In ogni caso è importante metterlo immediatamente a riposo evitando le attività che provocano dolore.
Altrettanto importante è l’immediata applicazione di ghiaccio sulla parte lesa. L’applicazione dovrebbe durare 15-20 minuti ed essere ripetuta ogni 2-3 ore per alcuni giorni dopo il trauma.
La compressione e l’elevazione della parte lesa sono gli altri due presidi del PRICE (protezione, riposo, Ice – ghiaccio, compressione, elevazione), l’approccio cui ricorrere sempre nei traumi sportivi.

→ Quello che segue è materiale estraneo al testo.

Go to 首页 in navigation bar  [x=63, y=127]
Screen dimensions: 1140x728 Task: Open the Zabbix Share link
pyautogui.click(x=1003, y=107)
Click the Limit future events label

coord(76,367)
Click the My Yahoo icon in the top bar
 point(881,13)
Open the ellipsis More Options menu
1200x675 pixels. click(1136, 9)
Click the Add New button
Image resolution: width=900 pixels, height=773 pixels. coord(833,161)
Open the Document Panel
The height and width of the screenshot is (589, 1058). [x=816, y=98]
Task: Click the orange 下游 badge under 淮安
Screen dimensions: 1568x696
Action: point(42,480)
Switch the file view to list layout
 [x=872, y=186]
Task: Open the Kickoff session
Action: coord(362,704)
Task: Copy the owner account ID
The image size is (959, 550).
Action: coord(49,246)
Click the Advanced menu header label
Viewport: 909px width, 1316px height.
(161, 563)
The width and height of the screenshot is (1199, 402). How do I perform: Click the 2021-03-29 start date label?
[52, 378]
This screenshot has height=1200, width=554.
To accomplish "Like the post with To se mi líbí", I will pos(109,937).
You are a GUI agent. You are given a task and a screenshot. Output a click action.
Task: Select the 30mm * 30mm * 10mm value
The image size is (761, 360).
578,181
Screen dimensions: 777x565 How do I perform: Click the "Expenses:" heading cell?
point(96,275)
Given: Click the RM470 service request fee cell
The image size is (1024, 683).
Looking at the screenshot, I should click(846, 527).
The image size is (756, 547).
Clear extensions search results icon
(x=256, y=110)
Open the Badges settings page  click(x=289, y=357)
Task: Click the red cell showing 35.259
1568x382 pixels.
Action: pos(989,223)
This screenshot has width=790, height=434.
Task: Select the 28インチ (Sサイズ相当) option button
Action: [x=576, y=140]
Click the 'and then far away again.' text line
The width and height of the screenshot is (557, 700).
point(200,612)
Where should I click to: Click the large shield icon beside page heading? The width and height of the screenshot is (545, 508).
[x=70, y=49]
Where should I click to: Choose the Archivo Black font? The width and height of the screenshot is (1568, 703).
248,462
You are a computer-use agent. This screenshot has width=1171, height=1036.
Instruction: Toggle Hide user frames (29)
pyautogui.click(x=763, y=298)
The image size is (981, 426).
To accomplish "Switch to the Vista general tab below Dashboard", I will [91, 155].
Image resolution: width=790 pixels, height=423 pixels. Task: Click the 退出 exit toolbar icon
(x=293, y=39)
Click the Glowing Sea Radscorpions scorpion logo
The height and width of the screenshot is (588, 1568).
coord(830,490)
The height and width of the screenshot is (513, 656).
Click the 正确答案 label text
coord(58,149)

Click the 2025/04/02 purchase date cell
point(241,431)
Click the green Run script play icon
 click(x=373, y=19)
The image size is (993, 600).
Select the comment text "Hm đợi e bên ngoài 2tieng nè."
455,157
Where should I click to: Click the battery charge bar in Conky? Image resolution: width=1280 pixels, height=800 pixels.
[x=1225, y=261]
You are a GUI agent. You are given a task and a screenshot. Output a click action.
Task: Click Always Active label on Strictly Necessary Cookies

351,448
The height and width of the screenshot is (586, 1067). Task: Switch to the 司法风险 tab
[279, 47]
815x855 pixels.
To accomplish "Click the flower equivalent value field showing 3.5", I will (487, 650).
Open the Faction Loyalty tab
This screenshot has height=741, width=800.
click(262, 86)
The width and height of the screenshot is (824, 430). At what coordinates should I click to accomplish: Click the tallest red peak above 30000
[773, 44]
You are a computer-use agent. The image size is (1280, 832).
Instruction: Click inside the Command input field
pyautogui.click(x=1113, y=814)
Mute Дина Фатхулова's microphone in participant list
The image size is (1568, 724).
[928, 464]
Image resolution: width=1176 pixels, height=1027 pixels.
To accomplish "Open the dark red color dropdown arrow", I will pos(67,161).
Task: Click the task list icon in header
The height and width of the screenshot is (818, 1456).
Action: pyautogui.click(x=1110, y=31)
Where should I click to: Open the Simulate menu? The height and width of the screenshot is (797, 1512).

L’uso di un farmaco antinfiammatorio, eventualmente associato a un decontratturante, è utile per attenuare il dolore.
Nel caso di lesioni di primo grado, se la lesione valutata all’ecografia è lieve, è possibile iniziare precocemente la fisioterapia con laserterapia o ultrasuoni. Nell’arco di 3 o 4 settimane è in genere possibile riprendere l’attività sportiva.
Se la lesione è di secondo grado è opportuno un periodo di riposo assoluto di alcuni giorni (2-7) che consente la formazione di tessuto riparativo.
Utile l’uso di antinfiammatori e decontratturanti e la terapia fisica che può prevedere ionoforesi, ultrasuoni e laserterapia (Hilterapia) oltre alla cauta esecuzione di esercizi di stretching che può iniziare dopo la prima settimana di riposo. Gli esercizi, che ovviamente non devono provocare dolore, sono utili per migliorare la distribuzione del tessuto di riparazione e per ridurre l’entità delle cicatrici.
Il tempo di recupero supera in genere il mese con la possibilità di riprendere l’attività sportiva dopo almeno 4-6 settimane.
Nel caso di lesioni di terzo grado, oltre al ricorso immediato al PRICE, si deve procedere a un’immobilizzazione dell’arto colpito con l’applicazione di una doccia gessata, mentre, in caso di lesioni estese è anche indicato il trattamento chirurgico con cui si provvede a ricucire il muscolo.
Trascorsa una fase di riposo si può procedere a un trattamento analogo a quello che si fa nel caso delle lesioni di secondo grado. Nelle lesioni di terzo grado la ripresa è comunque problematica poiché, anche dopo un trattamento adeguato, vi è comunque un elevato rischio di recidive.